Solved: Re: How to identify the list of servers exhibiting a specific high-volume logging behaviour?

Aaron_L · ‎31 Dec 2024

We are seeing that on a subset of our servers, a specific process is generating a very large number of log records containing a specific keyword "bypass".

How would I produce a list/chart of only the servers that have reported an average of more than 1000 lines/hour containing this keyword, and the total # of log lines with the keyword, over the past 5 days?

Thanks,

Aaron

PedroSantos · ‎31 Dec 2024

Hey @Aaron_L ,

A quick way that might help you achieve your objective is setting up a notebook and running this DQL query:

fetch logs
| filter matchesPhrase(content, "bypass")
| summarize count(), by:{Host = dt.entity.host}
| sort `count()` desc

This will fetch all logs, find the ones with "bypass" in content, and display the number of logs per host sorted by desc.

It will provide a table similar to this:

(this one is from the demo live environment)

Note that this does not provide an average of lines/hr, but the total count of lines with "bypass" per host within your selected timeframe. Naturally, the Hosts with more lines per hour will still very likely rank higher on the list of total count. So this can still be used to identify the list of servers exhibiting this specific high-volume logging behavior.

And keep in mind that, on Notebooks, you can always make use of the timeframe selector to adjust to your needs and specific hours:

(I used last 2 hours)

Lastly, if you're planning on having a dashboard with this query it might be worth to look into bucket assignment and optimize the query to look into specific buckets.

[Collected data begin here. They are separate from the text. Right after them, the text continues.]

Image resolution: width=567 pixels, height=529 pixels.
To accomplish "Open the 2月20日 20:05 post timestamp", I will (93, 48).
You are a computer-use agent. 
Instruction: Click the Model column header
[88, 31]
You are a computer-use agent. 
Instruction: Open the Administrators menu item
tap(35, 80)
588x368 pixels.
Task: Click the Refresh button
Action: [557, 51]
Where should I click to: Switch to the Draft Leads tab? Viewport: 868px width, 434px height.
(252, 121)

Let me know if this helps you 🙂

To make an error is human. To spread the error across all servers in an automated way is DevOps.

Aaron_L · ‎02 Jan 2025

Hi @PedroSantos ,

Thanks for your suggestion. I've updated the query a bit, as I want to calculate the percentage of log lines containing the specific keyword that come from one executable. Unfortunately, the new column I'm adding with fieldsAdd does not appear to function as I expect - I always get a 0 in the column.
Here is my current query:

fetch logs
| filter contains(content, "bypass")
| summarize TotalLogLines = count(), MyAppLogLines = countif(dt.process.name == "MyApp.exe"), by:{host.name}
| fieldsAdd MyAppPercent = round((MyAppLogLines/TotalLogLines)*100, decimals:2)

Any thoughts?

Thanks,
Aaron

PedroSantos · ‎03 Jan 2025

Hey @Aaron_L ,
One thing to keep in mind is that in Dynatrace Query Language the division between two integer values is an integer, which gets rid of any decimal portion.
Easy straightforward solution to this is just to cast both variabels to double:

fetch logs
| filter contains(content, "bypass")
| summarize TotalLogLines = count(), MyAppLogLines = countif(dt.process.name == "MyApp.exe"), by:{host.name}
| fieldsAdd MyAppPercent = round((toDouble(MyAppLogLines)/toDouble(TotalLogLines))*100, decimals:2)

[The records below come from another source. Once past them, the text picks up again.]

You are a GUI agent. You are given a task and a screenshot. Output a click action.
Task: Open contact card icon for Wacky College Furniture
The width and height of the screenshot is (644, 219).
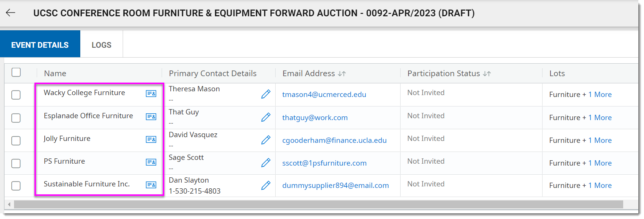[x=151, y=94]
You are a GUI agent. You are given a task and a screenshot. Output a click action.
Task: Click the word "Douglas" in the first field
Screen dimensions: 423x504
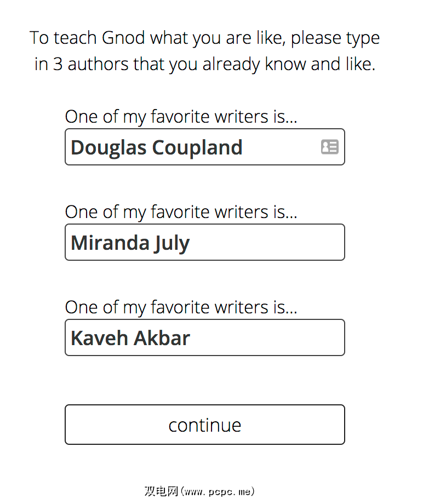(x=108, y=147)
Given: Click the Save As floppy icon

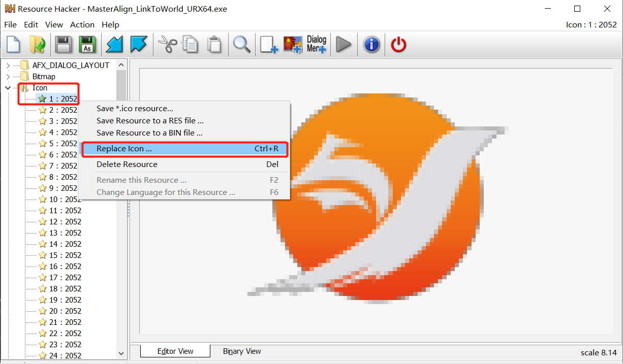Looking at the screenshot, I should 87,45.
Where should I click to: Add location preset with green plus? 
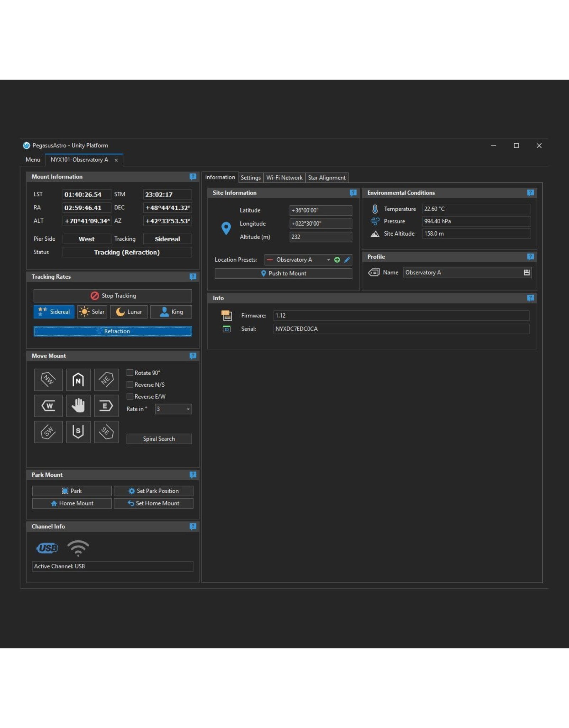(x=337, y=260)
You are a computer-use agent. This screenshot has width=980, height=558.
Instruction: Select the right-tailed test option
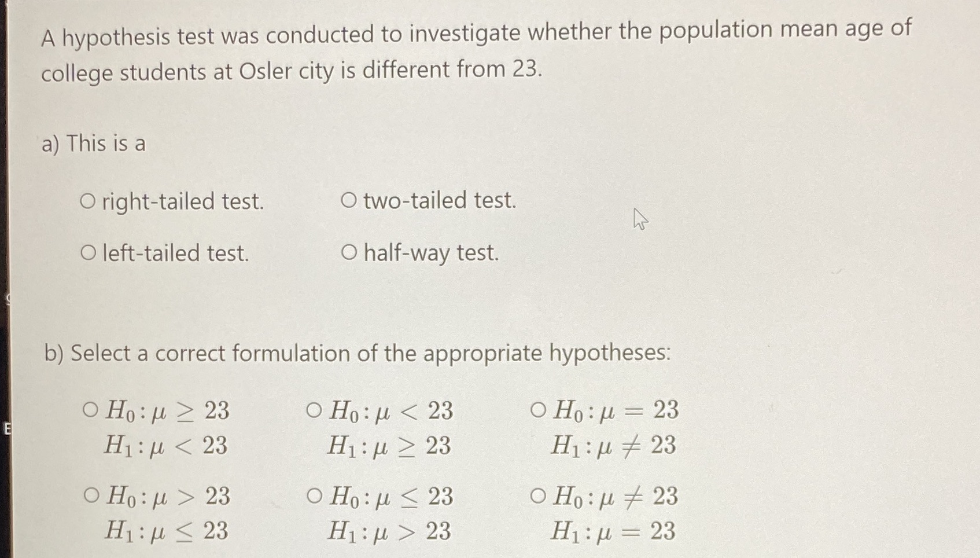(x=88, y=200)
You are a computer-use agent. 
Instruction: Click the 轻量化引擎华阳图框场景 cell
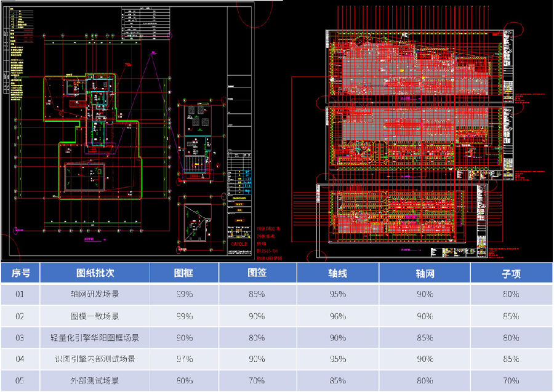95,338
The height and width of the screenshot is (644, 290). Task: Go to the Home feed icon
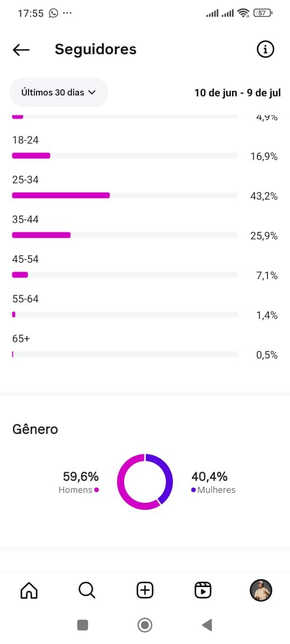pos(29,590)
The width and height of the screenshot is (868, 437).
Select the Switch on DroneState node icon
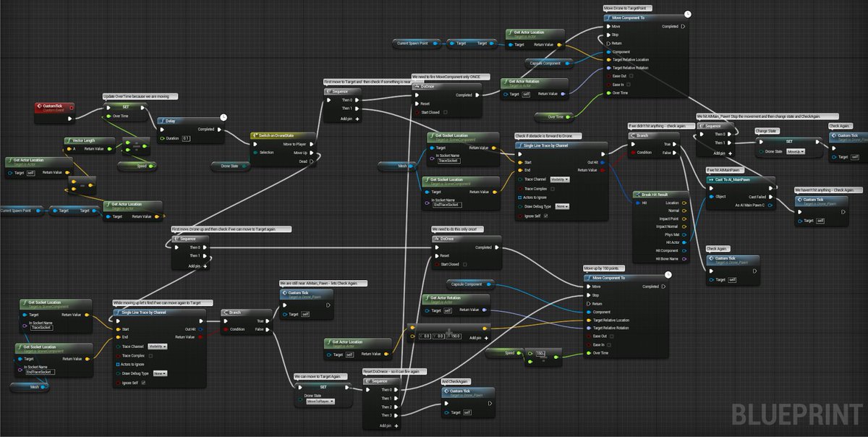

A different less spaghetti code solution is also to just multiply one of the variables by 1.0, which makes the result not an integer.

fetch logs
| filter contains(content, "bypass")
| summarize TotalLogLines = count(), MyAppLogLines = countif(dt.process.name == "MyApp.exe"), by:{host.name}
| fieldsAdd MyAppPercent = round(( (1.0*MyAppLogLines)/TotalLogLines)*100, decimals:2)

See if either works for you 🙂

To make an error is human. To spread the error across all servers in an automated way is DevOps.

Aaron_L · ‎03 Jan 2025

Hi @PedroSantos ,

Thanks for the quick response. The toDouble() option worked well, and like the *1.0 option, it's only required on one of the variables to convert the result to floating point. Problem solved!

As I get a bit more experience with DQL, I may come back to the original problem of calculating average lines/hr, but this will do for now.

Aaron